*DATA FOR THIS EXERCISE*:

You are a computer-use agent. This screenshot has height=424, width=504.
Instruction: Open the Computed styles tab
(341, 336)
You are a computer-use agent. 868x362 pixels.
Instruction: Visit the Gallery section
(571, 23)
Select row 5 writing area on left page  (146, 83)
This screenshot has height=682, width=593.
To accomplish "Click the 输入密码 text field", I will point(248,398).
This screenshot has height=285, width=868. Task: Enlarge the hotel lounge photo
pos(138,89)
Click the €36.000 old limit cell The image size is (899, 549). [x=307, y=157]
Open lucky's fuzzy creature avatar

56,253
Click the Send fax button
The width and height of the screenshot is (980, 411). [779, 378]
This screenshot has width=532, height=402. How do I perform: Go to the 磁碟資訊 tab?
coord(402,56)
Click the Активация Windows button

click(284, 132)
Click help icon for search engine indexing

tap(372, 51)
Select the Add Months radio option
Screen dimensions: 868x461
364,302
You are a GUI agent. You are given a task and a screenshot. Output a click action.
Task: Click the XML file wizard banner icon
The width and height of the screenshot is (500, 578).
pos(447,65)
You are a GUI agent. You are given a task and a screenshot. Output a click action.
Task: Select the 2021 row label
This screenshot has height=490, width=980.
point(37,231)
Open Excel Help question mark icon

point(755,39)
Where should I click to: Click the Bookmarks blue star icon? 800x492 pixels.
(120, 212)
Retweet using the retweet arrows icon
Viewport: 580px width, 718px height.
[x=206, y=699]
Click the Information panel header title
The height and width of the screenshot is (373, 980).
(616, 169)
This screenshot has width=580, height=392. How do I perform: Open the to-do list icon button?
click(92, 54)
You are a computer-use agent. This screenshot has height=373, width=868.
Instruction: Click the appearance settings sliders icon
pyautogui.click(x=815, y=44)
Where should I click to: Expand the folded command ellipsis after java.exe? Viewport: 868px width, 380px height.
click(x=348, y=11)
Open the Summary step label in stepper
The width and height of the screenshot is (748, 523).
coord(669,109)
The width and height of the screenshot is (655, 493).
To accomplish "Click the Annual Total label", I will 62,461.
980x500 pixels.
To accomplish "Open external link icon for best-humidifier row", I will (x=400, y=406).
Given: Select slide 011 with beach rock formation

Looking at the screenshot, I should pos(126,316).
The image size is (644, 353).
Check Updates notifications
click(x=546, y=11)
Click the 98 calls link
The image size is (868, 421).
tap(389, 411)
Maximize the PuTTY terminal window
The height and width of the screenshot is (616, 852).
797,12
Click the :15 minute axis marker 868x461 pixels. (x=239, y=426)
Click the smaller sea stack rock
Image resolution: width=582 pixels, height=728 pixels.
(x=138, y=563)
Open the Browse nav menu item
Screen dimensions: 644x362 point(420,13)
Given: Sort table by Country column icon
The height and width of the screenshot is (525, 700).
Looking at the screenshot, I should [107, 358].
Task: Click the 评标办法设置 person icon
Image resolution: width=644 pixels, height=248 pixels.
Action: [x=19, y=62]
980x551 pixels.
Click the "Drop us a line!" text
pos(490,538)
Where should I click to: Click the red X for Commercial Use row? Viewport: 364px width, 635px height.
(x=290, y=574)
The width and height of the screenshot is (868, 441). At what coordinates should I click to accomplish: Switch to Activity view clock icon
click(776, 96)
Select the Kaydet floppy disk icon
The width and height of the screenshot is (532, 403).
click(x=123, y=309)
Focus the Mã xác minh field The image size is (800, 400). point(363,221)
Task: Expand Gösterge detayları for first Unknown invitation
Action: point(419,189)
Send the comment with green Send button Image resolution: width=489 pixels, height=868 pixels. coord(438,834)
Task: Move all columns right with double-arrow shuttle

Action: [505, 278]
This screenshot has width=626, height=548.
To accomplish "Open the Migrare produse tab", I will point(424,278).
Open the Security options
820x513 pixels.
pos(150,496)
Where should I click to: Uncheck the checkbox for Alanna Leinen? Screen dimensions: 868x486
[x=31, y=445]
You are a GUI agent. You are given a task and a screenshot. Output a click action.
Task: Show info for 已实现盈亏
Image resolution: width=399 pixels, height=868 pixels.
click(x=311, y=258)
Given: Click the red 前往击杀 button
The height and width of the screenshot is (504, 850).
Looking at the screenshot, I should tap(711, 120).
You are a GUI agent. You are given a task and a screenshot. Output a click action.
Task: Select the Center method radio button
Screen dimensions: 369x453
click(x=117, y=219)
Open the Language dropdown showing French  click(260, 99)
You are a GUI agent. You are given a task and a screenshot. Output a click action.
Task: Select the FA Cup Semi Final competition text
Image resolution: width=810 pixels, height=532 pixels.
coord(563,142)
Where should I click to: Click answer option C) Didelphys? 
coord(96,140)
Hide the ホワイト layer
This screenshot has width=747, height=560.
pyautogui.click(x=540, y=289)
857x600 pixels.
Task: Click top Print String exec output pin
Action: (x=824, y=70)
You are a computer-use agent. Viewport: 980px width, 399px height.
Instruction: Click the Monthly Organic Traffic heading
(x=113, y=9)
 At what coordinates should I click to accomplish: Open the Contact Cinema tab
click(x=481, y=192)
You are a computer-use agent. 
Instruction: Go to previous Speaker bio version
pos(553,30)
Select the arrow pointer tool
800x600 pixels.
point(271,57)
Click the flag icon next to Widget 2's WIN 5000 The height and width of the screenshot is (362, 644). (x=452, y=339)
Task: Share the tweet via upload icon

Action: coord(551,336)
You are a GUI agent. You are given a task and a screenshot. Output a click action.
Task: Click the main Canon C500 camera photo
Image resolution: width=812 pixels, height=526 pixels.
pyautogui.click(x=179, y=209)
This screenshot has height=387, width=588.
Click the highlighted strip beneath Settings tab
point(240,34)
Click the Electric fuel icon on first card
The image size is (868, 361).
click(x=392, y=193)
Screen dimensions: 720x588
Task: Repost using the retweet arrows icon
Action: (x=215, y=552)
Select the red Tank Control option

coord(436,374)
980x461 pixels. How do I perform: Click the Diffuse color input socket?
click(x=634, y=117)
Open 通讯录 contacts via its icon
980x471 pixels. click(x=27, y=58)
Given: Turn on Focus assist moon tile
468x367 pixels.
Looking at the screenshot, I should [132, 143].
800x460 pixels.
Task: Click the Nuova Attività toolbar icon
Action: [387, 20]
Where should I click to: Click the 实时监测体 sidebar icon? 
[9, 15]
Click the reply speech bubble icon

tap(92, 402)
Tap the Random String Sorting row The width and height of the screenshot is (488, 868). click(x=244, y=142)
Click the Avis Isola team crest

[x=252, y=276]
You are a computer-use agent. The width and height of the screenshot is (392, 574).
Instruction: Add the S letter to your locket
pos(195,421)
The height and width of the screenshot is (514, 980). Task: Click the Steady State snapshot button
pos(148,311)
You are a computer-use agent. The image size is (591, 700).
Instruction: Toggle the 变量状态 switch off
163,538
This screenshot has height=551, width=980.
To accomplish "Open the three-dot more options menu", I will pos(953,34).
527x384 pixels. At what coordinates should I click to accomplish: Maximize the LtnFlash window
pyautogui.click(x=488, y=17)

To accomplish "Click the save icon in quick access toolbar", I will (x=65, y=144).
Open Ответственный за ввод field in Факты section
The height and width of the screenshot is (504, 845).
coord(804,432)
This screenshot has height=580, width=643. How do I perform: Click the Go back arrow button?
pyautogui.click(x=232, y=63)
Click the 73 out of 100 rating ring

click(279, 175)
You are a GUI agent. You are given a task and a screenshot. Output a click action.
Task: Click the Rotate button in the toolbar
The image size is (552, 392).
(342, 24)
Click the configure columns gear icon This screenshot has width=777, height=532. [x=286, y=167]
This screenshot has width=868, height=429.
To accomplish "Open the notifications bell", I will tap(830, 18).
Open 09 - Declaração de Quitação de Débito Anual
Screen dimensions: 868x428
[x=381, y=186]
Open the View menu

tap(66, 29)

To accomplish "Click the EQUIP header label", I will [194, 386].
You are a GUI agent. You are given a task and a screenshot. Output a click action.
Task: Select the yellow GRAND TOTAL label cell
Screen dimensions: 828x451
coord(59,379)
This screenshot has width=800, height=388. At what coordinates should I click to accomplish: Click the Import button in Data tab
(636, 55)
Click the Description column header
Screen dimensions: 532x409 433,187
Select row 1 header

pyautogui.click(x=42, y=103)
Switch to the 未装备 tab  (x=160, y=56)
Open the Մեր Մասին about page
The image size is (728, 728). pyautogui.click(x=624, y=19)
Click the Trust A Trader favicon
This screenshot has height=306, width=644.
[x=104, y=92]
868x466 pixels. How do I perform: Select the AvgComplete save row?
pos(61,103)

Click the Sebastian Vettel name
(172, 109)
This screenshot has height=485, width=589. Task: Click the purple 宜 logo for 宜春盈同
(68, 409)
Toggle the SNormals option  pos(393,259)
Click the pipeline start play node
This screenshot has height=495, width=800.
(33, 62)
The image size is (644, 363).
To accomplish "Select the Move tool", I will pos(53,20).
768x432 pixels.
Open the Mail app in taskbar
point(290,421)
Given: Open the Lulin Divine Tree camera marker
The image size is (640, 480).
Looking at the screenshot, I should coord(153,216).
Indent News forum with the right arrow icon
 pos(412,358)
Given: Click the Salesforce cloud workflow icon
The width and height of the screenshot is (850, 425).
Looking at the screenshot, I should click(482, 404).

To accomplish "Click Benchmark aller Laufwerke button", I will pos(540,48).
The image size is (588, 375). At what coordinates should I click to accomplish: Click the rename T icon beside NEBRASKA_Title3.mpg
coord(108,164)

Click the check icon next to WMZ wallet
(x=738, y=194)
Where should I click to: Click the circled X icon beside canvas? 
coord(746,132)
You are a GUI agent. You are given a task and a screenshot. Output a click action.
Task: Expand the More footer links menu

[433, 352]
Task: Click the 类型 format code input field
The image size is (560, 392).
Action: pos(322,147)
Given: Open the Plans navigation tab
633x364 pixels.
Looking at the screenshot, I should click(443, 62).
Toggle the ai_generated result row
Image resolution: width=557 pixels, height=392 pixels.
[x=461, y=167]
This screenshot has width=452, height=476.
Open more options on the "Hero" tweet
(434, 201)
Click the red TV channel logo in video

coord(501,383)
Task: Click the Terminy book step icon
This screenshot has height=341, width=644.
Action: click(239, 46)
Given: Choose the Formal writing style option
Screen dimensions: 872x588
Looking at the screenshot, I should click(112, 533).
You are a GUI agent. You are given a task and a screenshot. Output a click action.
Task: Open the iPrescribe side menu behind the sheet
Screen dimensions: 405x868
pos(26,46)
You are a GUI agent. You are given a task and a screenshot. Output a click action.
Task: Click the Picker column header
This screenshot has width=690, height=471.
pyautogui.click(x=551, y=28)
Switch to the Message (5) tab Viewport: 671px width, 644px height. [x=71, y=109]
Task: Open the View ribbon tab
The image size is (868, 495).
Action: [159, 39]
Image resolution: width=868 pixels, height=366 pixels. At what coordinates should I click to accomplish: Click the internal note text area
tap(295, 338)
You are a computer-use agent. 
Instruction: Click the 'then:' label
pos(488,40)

*YOUR OBJECTIVE*: From the records above, copy out the line with "Task: Expand the More footer links menu", the line with "Task: Click the Picker column header", and every line between them, word for word.

*FINAL ANSWER*:
Task: Expand the More footer links menu

[433, 352]
Task: Click the 类型 format code input field
The image size is (560, 392).
Action: pos(322,147)
Given: Open the Plans navigation tab
633x364 pixels.
Looking at the screenshot, I should click(443, 62).
Toggle the ai_generated result row
Image resolution: width=557 pixels, height=392 pixels.
[x=461, y=167]
This screenshot has width=452, height=476.
Open more options on the "Hero" tweet
(434, 201)
Click the red TV channel logo in video

coord(501,383)
Task: Click the Terminy book step icon
This screenshot has height=341, width=644.
Action: click(239, 46)
Given: Choose the Formal writing style option
Screen dimensions: 872x588
Looking at the screenshot, I should click(112, 533).
You are a GUI agent. You are given a task and a screenshot. Output a click action.
Task: Open the iPrescribe side menu behind the sheet
Screen dimensions: 405x868
pos(26,46)
You are a GUI agent. You are given a task and a screenshot. Output a click action.
Task: Click the Picker column header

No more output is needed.